Neurodegenerative Diseases
EBV and Multiple Sclerosis
In January 2022, Science reported that EBV infection plays a significant role in the development of multiple sclerosis (MS), an chronic and debilitating disease that affects an estimated 3 million people worldwide. Science also highlighted the potential of targeting BEV with antiviral drugs. Additionally, a series of reports published in Nature explored the relationship between EBV infection and the pathogenesis of MS.

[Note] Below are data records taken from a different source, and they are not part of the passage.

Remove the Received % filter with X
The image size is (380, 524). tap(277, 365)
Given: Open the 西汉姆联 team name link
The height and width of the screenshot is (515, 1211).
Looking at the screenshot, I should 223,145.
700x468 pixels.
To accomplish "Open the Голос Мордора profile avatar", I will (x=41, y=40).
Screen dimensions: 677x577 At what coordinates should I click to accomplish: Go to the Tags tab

In August 2022, SymBio entered into a Material Transfer Agreement (MTA) with the National Institute of Neurological Disorders and Stroke (NINDS), a part of the National Institutes of Health (NIH). Subsequently, in March 2023, we entered into a Cooperative Research and Development Agreement (CRADA) with NINDS to conduct preclinical research with the objective of acquiring the necessary data to facilitate future clinical trials. In October 2023, the research findings were presented at the 9th Joint ECTRIMS-ACTRIMS meeting. Currently, this collaborative study is ongoing and involves use of marmosets.
Herpes Simplex Virus Type 1 and Alzheimer's Dementia
Certain dsDNA viruses, such as herpes simplex virus type 1 (HSV-1) and varicella-zoster virus (VZV), have a directivity toward cranial nerve tissues. A growing body of research indicates that reactivation of these latent viruses may have a role in the development of various neurological diseases, including Alzheimer's disease (AD). In December 2022, we entered into a Sponsored Research Agreement with Tufts University in the United States to examine the effects of BCV on AD-like changes caused by herpes simplex virus infection and reactivation. The study uses a three-dimensional brain tissue model composed of human neural stem cells, developed established by Tufts University.

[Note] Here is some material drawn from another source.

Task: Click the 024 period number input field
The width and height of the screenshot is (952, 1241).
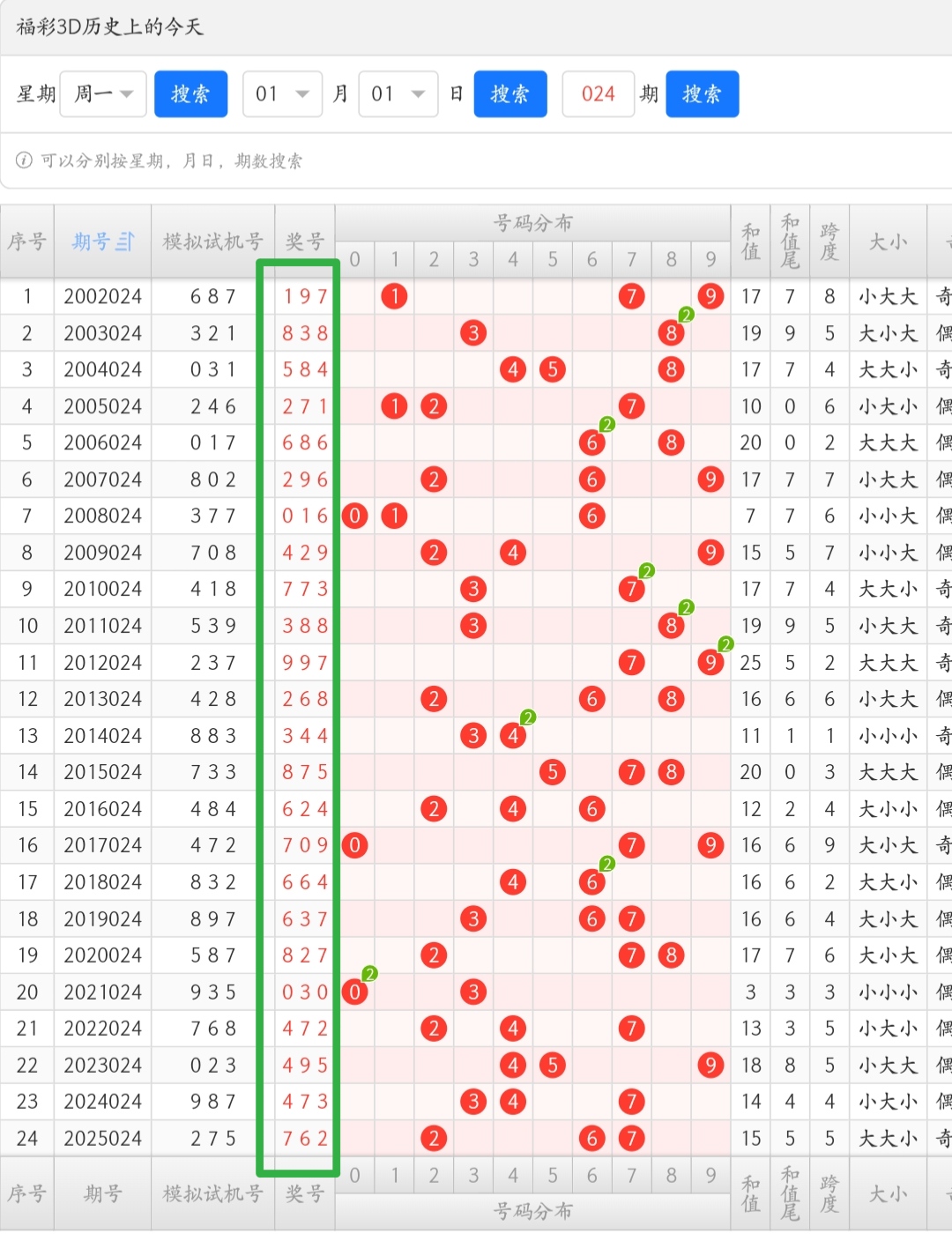Action: 598,94
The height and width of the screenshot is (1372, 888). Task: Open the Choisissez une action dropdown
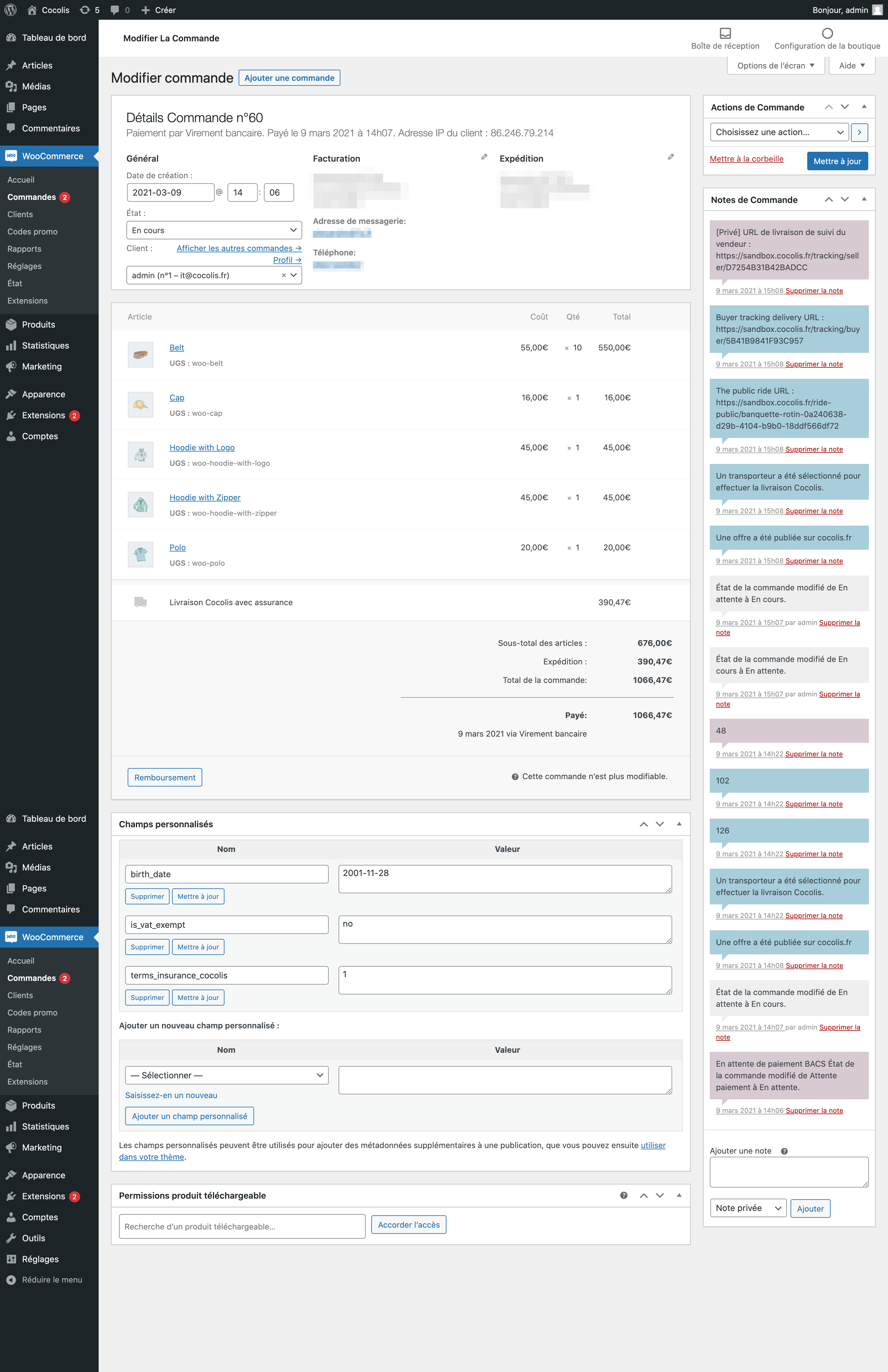tap(779, 132)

Other Collaborative Research
In addition, we are actively engaged in other collaborative research and development in the fields of viral infections, hematology and oncology, and neurodegenerative diseases with renowned research institutions worldwide. This includes collaborations the National Institute of Neurological Disorders and Stroke in the United States and Gustave Roussy in France. The outcomes of these efforts are regularly presented at leading conferences.
License
In September 2019, SymBio entered into a license agreement with Chimerix, Inc., to acquire the exclusive worldwide rights for the development, marketing, and manufacturing of BCV for all human diseases, excluding orthopoxviruses (such as smallpox and mpox). Subsequently, in September 2022, Emergent Biodefense Operations Lansing LLC, a subsidiary of Emergent BioSolutions Inc., acquired the BCV business from Chimerix and assumed the role of licensor.
Additionally, BCV has received orphan drug designation in the European Union (EU) for the treatment of adenovirus and cytomegalovirus infections in immuno-compromised patients.